For this task, output exactly the lines of the material below starting at the line with "1133x678 pixels." and ending at the line with "Task: Click the sales"; pictures are to be excluded.

::::::::::

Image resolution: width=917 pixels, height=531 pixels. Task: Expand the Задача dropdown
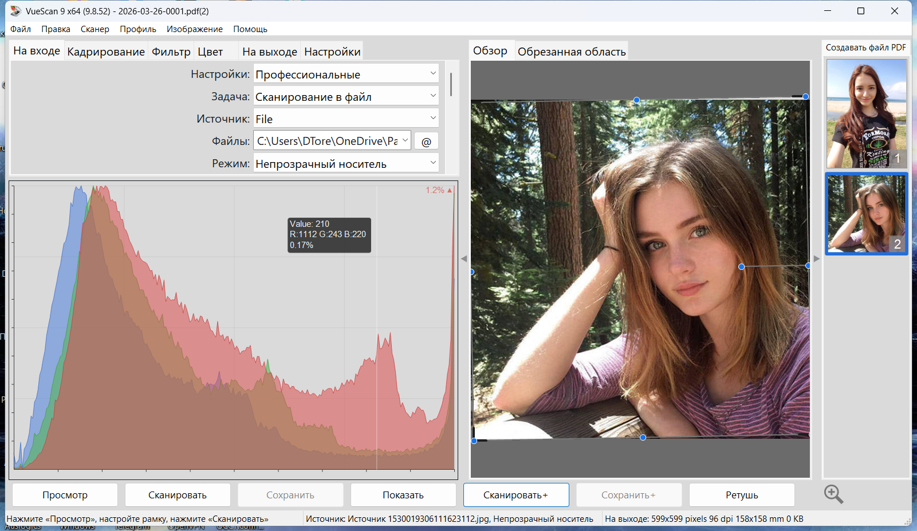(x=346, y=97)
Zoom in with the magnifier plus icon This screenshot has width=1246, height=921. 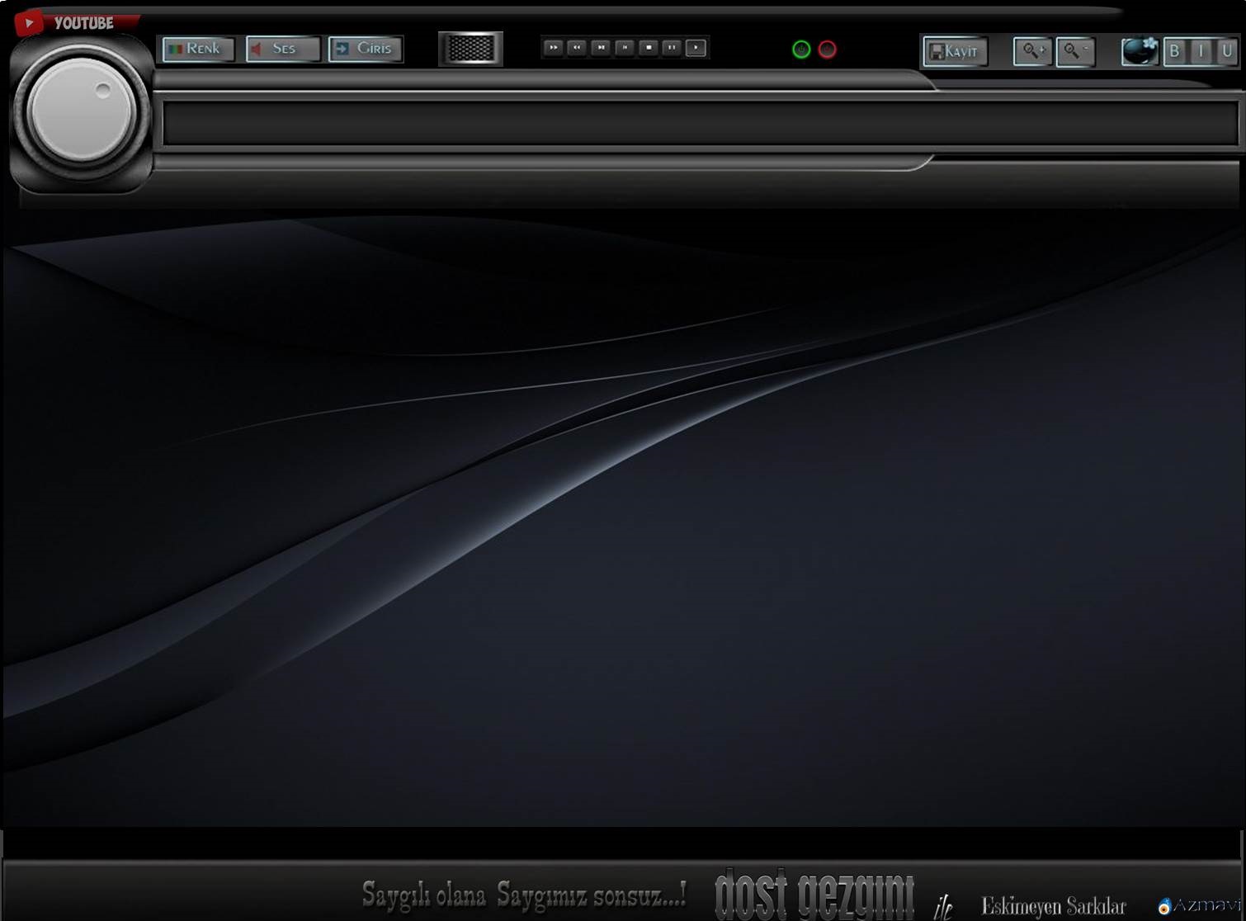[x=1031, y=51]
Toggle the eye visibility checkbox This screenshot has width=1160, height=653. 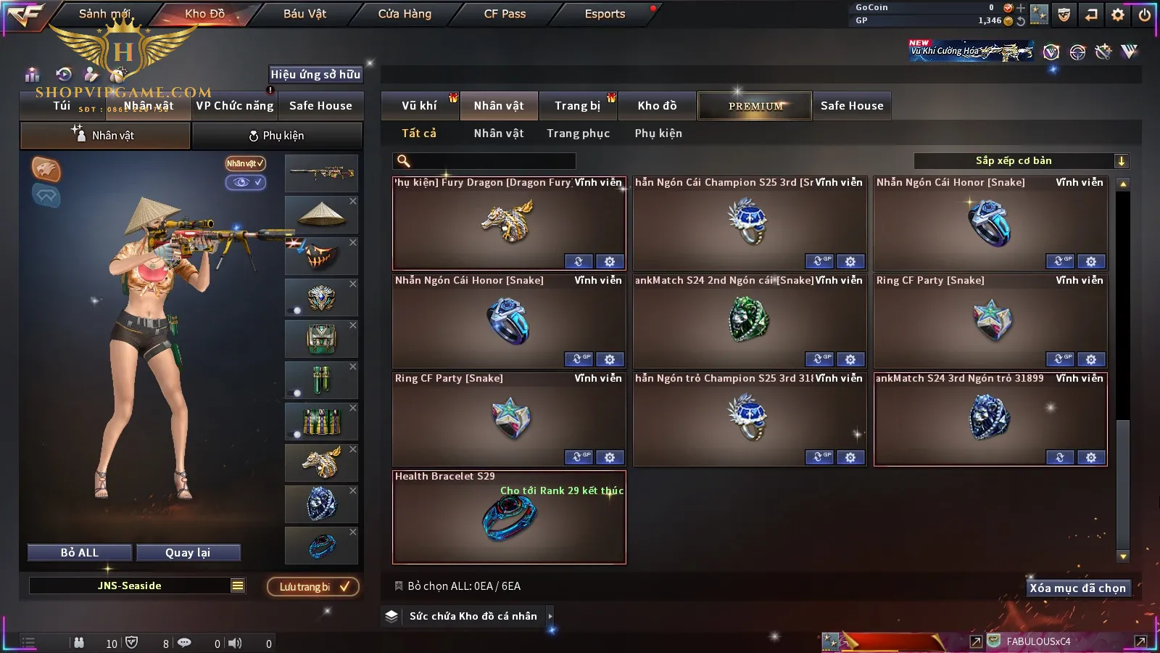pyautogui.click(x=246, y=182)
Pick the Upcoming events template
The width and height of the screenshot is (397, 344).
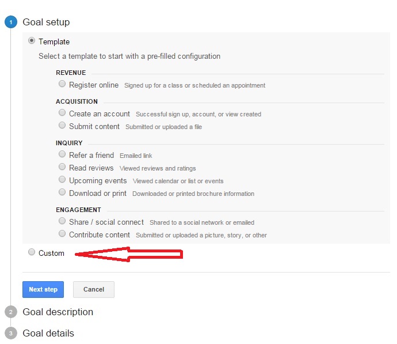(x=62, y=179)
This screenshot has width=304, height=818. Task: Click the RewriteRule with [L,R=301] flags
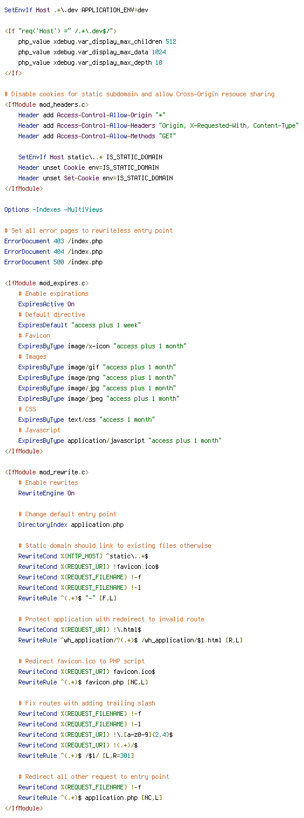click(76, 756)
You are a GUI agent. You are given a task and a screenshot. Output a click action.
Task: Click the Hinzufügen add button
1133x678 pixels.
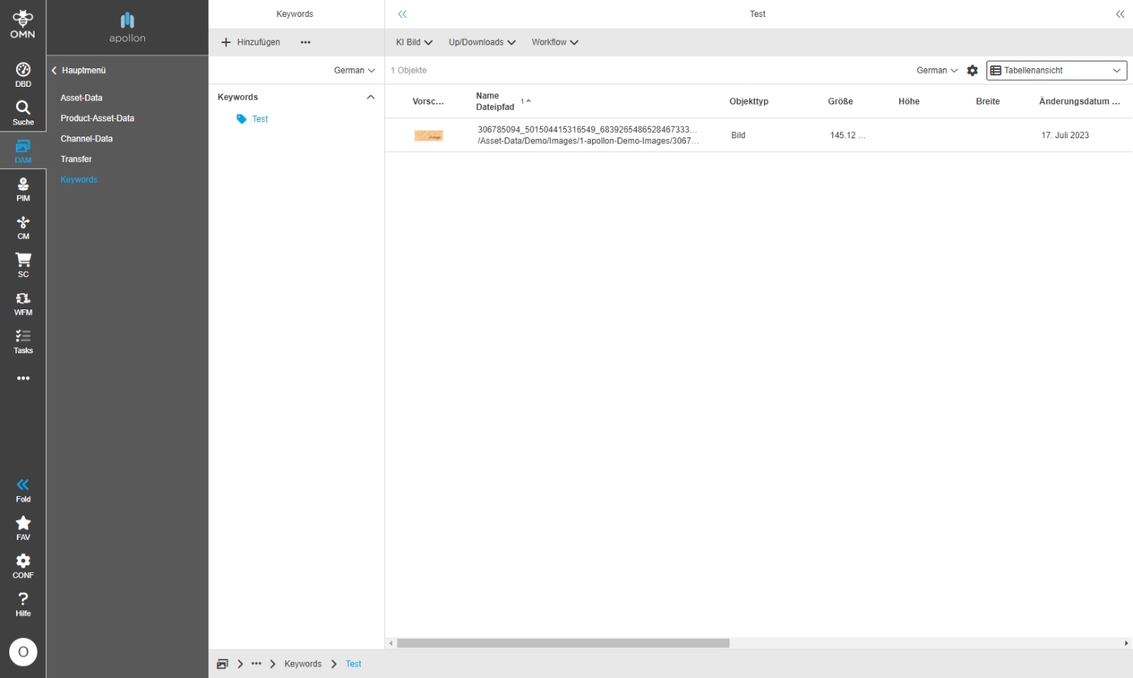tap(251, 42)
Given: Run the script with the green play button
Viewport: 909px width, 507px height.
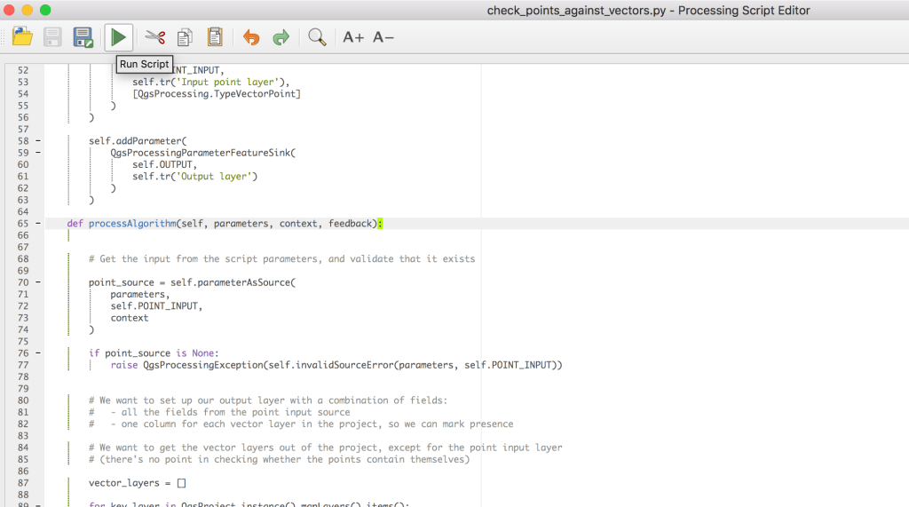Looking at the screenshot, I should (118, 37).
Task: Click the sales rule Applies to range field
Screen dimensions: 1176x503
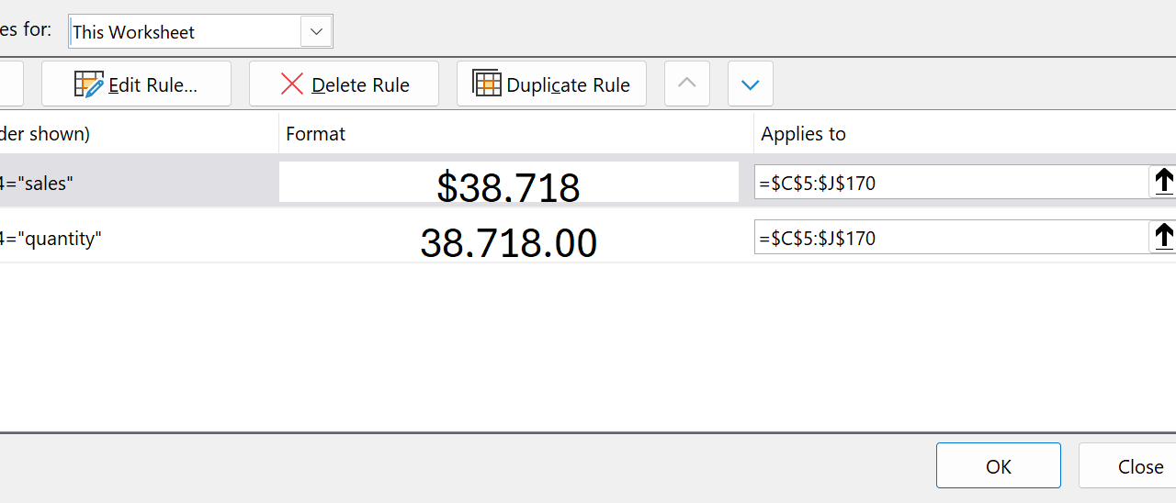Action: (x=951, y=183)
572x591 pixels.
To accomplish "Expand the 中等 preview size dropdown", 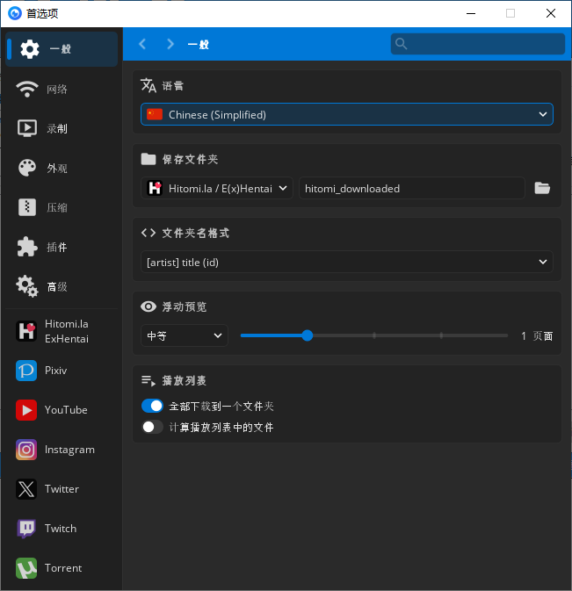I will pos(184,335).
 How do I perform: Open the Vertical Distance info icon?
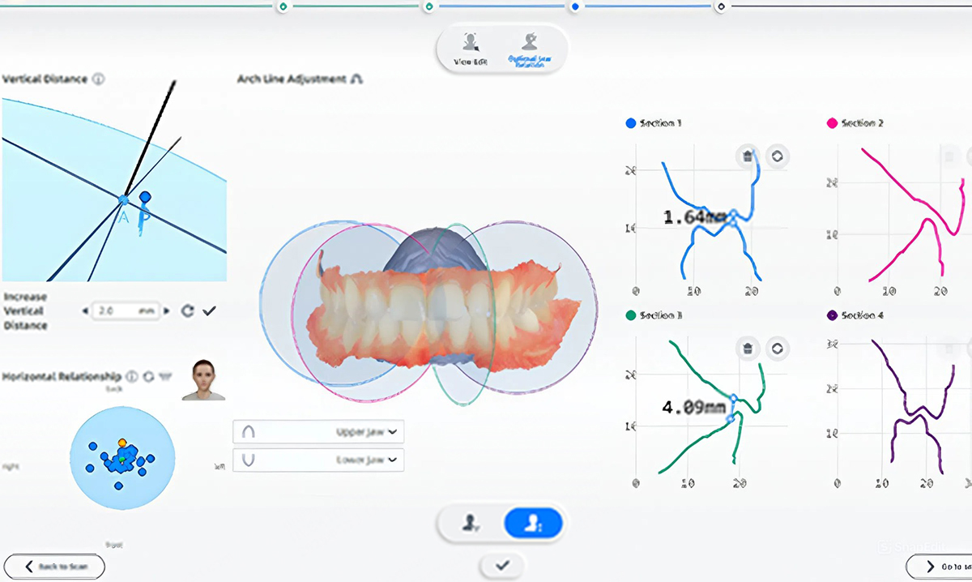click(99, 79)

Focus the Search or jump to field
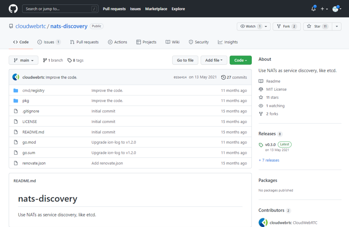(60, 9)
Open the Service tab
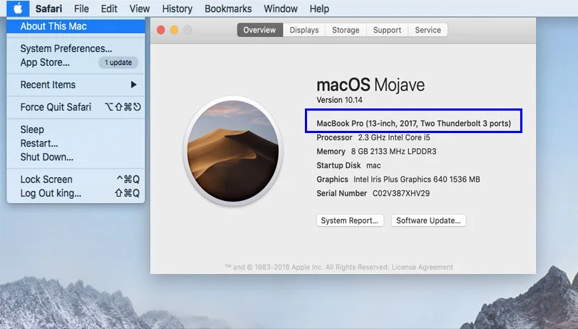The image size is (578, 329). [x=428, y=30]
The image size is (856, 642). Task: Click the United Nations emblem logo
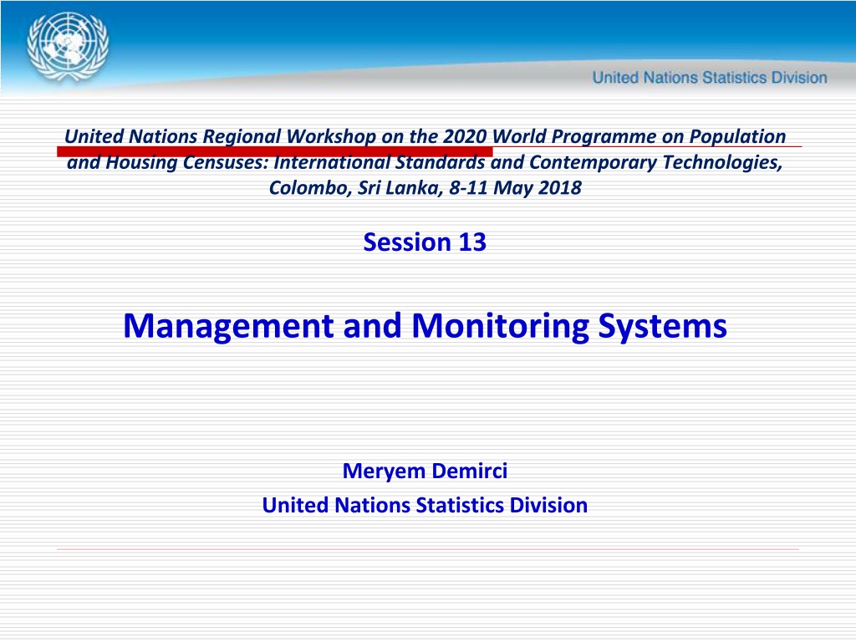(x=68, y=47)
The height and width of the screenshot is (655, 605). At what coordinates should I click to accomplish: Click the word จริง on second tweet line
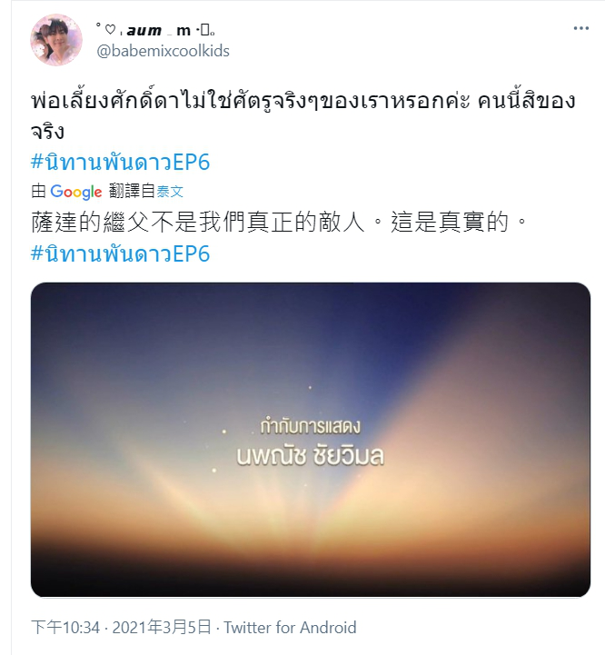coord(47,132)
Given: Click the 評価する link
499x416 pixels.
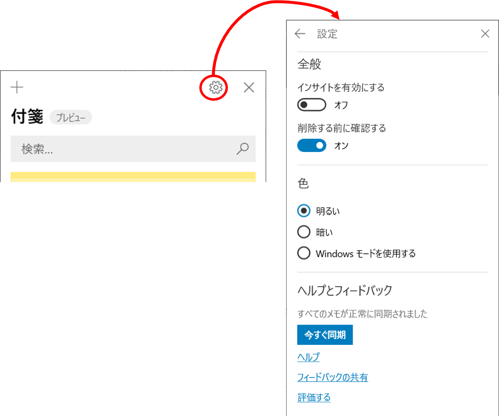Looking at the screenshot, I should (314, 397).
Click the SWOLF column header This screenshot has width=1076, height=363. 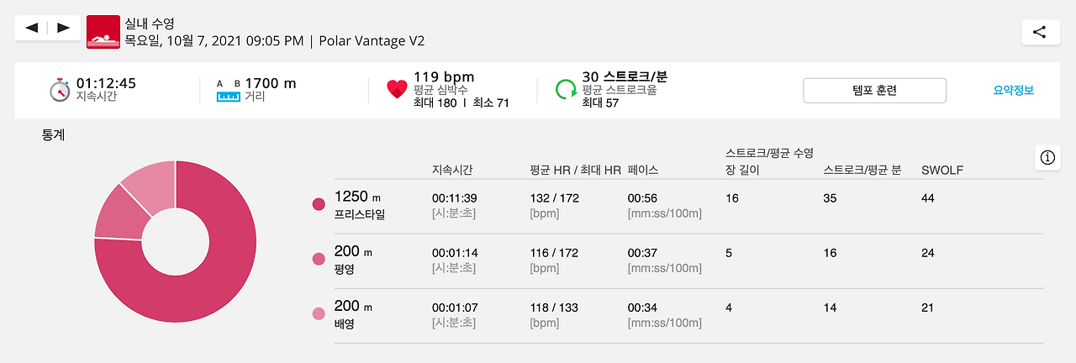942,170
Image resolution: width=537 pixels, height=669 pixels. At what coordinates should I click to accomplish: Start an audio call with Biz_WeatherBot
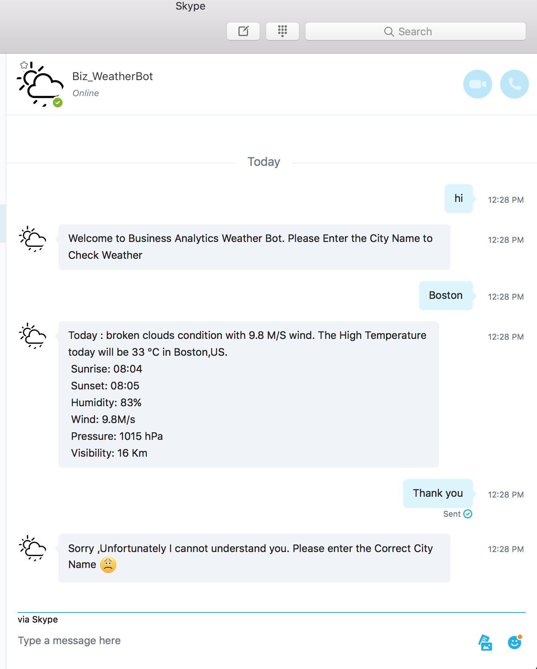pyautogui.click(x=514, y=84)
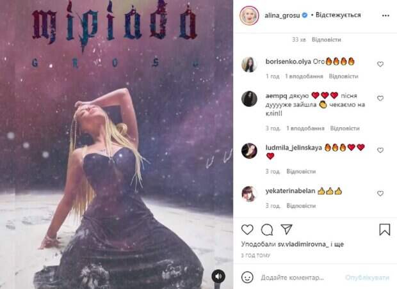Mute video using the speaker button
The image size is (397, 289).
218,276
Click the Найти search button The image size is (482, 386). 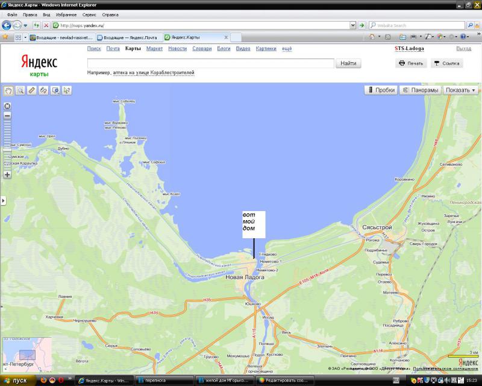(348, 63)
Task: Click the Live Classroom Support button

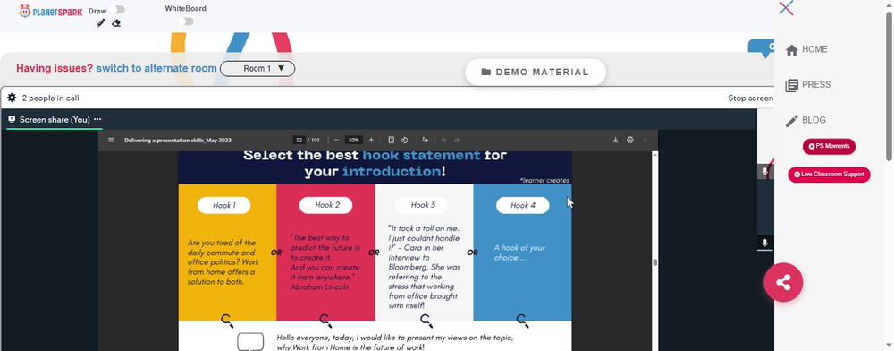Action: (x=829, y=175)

::::::::::

SOLUTION TO THE EXERCISE
1133x678 pixels.
tap(251, 42)
Given: Run the script with the green play button
Viewport: 909px width, 507px height.
Looking at the screenshot, I should (118, 37).
Task: Click the sales rule Applies to range field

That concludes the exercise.